## THE PROBLEM
Count the lines in the material below that contain the string "annotation", and give only the number.

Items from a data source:
>>>>

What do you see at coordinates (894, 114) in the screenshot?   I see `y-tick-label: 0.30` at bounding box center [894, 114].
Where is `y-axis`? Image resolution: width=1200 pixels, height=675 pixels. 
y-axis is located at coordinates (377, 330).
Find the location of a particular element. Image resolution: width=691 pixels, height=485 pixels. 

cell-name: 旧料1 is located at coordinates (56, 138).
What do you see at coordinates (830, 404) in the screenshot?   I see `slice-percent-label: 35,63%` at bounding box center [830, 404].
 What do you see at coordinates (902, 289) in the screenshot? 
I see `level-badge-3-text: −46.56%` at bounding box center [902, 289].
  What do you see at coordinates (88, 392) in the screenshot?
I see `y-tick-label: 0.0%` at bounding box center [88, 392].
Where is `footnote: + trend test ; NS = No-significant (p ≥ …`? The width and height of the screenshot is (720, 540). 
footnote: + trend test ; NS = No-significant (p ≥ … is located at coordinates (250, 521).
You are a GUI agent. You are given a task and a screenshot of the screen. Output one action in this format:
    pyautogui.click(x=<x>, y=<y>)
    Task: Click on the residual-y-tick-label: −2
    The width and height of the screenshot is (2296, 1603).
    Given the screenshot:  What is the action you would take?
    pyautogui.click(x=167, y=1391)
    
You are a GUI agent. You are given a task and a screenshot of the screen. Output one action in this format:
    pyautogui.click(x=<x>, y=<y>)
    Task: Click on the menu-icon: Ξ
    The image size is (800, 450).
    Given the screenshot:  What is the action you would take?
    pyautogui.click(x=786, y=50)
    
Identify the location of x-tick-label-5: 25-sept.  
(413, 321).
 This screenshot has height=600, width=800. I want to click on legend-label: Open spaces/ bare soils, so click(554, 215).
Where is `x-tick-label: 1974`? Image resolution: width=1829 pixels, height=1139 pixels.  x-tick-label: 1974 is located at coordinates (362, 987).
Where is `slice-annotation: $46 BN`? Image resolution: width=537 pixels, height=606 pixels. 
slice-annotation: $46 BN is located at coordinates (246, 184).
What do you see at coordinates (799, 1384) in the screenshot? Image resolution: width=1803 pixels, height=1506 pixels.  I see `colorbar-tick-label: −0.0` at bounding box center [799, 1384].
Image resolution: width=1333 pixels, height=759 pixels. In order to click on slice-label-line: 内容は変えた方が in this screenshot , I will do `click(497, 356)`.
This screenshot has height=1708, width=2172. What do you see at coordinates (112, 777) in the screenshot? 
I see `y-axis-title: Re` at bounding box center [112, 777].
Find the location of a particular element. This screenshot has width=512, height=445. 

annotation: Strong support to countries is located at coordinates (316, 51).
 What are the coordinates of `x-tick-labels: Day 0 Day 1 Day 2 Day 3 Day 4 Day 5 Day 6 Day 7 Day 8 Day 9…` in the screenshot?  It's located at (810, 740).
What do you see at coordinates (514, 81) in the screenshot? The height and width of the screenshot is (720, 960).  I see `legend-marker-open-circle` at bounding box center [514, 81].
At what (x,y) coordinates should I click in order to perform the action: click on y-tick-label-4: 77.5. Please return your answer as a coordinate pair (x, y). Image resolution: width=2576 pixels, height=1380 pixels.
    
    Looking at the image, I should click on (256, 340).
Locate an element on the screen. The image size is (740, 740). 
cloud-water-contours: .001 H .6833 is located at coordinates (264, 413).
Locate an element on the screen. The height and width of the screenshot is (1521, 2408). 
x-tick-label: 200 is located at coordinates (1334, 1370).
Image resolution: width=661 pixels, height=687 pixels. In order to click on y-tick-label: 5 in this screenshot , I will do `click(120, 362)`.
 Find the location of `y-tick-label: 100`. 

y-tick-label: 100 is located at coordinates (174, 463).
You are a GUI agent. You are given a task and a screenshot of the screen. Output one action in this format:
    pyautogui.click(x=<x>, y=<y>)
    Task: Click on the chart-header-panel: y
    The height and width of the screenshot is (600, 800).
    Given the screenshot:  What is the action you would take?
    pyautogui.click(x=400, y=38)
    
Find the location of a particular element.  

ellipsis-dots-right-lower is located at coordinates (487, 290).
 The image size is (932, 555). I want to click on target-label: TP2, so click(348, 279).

<<<<

## ANSWER BELOW
3